= Stored data entries =
>>>>
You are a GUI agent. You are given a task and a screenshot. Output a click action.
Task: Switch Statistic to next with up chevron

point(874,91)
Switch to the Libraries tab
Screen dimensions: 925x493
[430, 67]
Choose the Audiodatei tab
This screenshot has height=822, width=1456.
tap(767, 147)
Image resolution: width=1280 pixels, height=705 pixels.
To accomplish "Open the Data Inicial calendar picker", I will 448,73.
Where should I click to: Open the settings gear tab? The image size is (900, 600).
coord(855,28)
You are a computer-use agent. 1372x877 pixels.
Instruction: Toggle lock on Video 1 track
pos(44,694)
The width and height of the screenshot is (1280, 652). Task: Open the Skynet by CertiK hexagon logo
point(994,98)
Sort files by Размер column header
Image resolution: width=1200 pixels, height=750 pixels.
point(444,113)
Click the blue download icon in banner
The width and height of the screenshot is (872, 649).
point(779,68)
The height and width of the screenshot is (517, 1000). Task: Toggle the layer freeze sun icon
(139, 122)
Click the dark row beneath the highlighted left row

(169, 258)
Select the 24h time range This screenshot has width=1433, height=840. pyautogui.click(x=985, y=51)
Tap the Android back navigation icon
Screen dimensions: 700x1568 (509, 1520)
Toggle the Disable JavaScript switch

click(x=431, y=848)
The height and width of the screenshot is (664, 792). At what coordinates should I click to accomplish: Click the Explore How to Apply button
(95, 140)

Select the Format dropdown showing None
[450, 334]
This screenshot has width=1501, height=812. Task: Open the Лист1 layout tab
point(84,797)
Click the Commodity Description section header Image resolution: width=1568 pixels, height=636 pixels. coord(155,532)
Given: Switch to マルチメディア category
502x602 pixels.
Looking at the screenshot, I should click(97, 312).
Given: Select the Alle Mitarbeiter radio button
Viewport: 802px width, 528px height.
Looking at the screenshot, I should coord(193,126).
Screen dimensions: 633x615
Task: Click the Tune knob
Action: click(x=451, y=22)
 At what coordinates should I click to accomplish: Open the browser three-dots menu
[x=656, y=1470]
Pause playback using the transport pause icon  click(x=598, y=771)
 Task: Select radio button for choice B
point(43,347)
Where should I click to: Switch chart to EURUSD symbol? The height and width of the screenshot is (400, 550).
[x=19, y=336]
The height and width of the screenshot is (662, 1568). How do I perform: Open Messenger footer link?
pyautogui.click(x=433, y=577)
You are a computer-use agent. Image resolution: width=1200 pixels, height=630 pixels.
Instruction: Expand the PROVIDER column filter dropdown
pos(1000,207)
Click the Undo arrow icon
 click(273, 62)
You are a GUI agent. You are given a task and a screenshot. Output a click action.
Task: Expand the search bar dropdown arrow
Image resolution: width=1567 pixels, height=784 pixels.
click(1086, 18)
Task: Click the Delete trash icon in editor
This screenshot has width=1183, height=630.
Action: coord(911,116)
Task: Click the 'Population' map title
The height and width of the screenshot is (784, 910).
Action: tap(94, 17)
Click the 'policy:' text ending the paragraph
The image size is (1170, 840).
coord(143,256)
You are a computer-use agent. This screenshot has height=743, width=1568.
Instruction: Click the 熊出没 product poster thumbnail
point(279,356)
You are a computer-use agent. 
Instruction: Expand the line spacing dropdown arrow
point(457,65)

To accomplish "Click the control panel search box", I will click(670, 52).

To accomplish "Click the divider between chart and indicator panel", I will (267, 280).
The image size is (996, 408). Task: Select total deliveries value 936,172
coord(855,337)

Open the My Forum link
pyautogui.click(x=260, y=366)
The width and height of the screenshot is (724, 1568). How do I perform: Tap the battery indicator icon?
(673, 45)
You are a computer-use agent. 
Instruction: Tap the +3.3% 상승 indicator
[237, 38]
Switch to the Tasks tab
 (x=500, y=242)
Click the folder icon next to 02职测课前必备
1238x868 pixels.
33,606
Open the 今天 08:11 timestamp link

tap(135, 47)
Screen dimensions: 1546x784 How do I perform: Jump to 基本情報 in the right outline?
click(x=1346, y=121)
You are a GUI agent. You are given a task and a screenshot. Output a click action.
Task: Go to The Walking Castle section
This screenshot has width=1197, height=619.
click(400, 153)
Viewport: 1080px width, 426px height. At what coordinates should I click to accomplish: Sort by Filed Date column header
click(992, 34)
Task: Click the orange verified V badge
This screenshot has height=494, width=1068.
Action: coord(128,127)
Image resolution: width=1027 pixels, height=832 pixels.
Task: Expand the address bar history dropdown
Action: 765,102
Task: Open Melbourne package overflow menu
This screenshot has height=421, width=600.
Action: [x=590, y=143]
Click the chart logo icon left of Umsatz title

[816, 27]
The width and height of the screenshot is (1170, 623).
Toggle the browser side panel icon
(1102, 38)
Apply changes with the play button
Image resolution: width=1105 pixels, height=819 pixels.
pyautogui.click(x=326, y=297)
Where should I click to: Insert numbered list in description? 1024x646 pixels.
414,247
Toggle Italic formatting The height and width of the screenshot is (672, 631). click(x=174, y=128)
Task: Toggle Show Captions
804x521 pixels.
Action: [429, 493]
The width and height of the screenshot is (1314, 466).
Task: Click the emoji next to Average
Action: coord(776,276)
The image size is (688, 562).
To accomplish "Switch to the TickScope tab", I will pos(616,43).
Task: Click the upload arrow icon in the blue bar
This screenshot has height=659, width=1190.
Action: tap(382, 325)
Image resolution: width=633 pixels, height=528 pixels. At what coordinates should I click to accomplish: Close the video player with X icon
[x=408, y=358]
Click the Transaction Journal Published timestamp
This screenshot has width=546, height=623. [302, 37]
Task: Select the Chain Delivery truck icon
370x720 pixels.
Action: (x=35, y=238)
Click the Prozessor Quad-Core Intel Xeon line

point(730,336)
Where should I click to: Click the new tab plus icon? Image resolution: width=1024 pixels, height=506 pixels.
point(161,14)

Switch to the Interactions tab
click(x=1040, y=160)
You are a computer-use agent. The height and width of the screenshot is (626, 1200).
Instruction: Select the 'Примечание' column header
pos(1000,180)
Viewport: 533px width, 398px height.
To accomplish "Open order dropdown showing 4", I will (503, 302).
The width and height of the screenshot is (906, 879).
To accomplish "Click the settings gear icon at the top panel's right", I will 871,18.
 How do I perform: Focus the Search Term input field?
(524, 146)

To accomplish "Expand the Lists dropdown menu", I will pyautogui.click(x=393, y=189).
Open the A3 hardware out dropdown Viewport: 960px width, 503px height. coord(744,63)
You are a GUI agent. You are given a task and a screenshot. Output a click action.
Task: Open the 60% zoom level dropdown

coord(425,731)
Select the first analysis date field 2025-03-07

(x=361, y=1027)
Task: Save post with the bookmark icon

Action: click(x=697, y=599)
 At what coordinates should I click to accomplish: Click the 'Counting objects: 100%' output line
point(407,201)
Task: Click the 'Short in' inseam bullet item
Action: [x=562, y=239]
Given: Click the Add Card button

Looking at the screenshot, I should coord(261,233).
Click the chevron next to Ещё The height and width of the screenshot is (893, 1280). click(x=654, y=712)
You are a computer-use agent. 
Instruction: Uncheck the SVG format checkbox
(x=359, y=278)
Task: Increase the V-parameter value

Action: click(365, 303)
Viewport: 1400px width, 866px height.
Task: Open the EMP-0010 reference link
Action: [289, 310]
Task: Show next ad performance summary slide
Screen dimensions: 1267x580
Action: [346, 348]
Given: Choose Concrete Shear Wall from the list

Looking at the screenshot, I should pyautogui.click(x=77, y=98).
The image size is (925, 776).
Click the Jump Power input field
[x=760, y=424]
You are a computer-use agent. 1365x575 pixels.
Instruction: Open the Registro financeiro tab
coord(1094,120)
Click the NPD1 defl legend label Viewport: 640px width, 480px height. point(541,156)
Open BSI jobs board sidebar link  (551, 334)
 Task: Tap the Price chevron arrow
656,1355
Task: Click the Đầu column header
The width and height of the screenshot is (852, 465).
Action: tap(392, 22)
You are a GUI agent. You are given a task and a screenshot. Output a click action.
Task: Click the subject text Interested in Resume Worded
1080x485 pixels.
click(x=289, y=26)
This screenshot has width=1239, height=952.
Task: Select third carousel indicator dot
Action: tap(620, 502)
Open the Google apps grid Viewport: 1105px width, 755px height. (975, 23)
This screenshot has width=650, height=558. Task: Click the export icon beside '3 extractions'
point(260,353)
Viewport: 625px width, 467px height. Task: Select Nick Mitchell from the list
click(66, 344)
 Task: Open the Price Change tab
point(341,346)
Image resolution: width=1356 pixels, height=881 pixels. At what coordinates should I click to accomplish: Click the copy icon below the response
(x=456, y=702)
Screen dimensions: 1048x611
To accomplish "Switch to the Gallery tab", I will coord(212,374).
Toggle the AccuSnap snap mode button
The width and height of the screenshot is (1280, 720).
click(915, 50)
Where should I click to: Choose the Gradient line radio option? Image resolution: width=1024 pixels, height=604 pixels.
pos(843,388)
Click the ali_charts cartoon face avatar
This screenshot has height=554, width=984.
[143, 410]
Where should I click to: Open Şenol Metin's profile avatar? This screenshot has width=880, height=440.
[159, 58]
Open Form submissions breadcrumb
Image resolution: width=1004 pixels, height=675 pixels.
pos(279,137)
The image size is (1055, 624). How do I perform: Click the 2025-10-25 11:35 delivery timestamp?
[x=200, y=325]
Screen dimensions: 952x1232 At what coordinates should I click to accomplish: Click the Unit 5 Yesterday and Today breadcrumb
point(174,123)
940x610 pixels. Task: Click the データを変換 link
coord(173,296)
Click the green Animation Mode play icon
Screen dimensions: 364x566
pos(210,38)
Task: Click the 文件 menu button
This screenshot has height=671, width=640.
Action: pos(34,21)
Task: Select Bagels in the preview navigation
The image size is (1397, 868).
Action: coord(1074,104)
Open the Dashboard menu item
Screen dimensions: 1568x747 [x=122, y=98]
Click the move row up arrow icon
<<<<
= What the task asks =
Going through the entries, return every line holding the word "blue".

= Response box =
Click the blue download icon in banner
Task: Click the upload arrow icon in the blue bar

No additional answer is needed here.